» **OBJECTIVE**
Find each line in the records below that contains the word "should", and copy every such line in full.

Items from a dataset
## begin

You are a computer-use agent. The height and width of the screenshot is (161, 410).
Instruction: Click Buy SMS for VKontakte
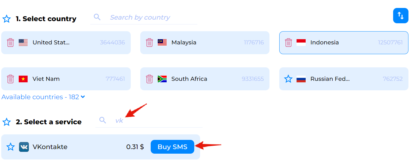172,147
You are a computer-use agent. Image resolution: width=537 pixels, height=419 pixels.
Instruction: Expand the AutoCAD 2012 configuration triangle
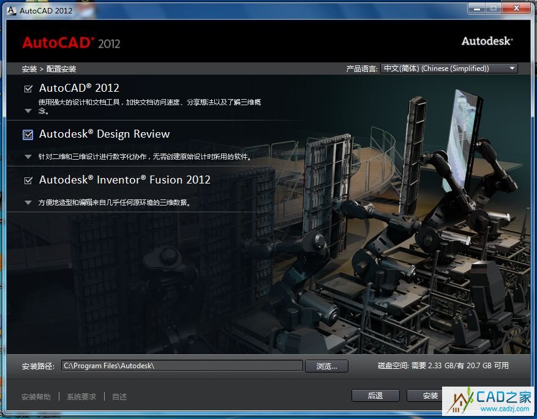28,111
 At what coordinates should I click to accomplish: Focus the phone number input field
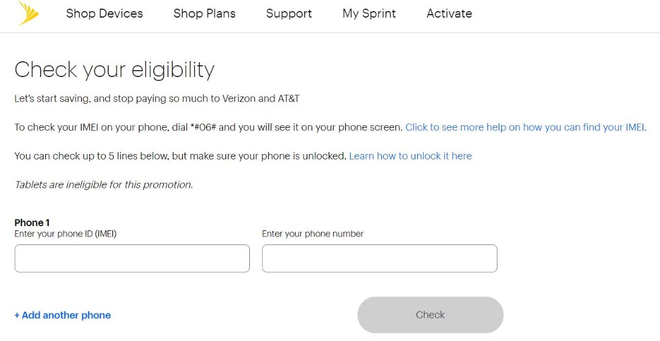tap(380, 259)
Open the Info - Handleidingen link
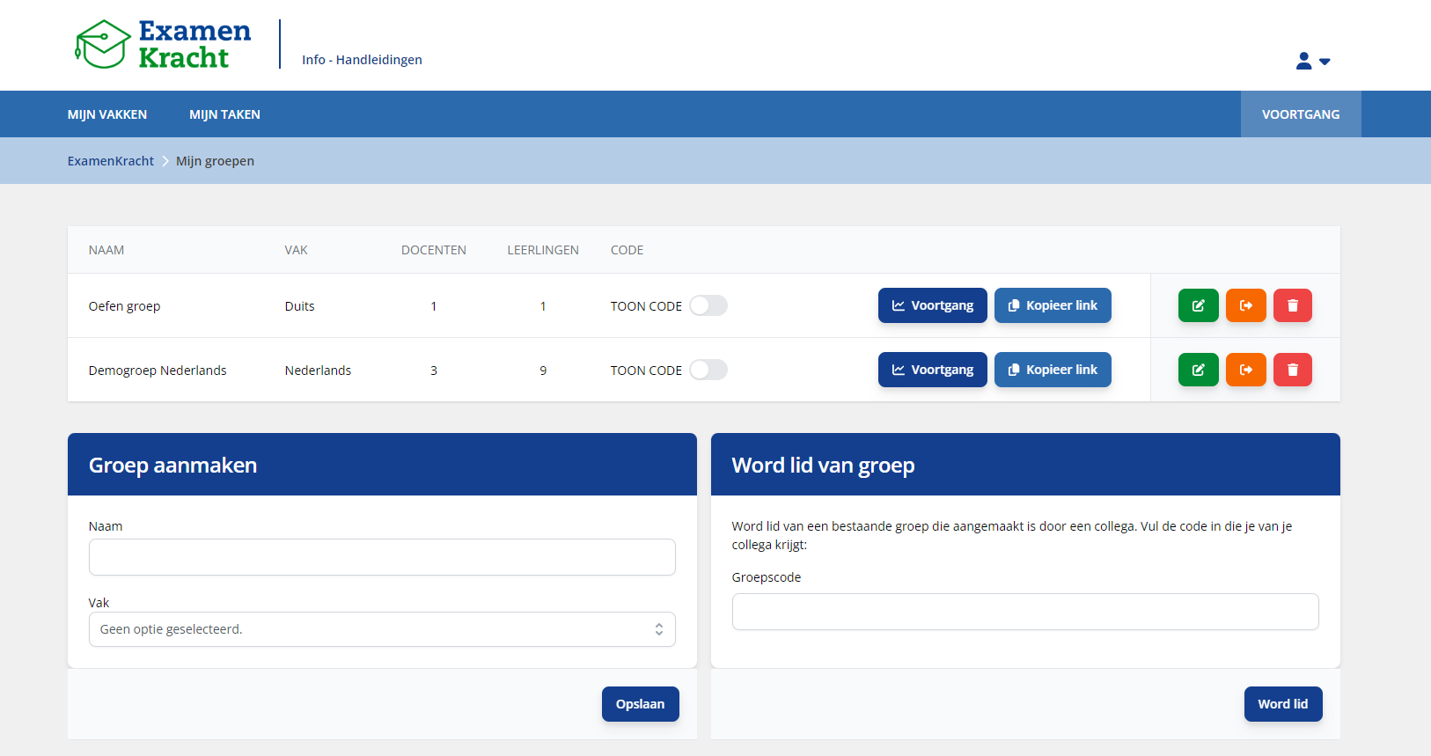Viewport: 1431px width, 756px height. point(362,60)
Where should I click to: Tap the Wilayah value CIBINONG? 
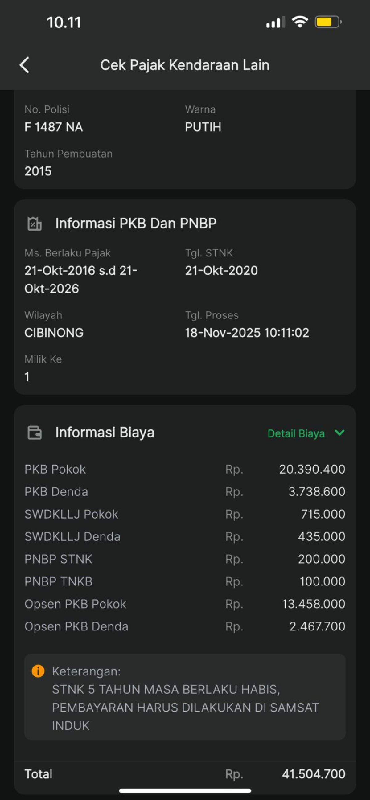coord(54,333)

## end

» **RESPONSE FOR THIS EXERCISE**
 At what coordinates should I click to accomplish: Focus the phone number input field
Where should I click to: Tap the Wilayah value CIBINONG? 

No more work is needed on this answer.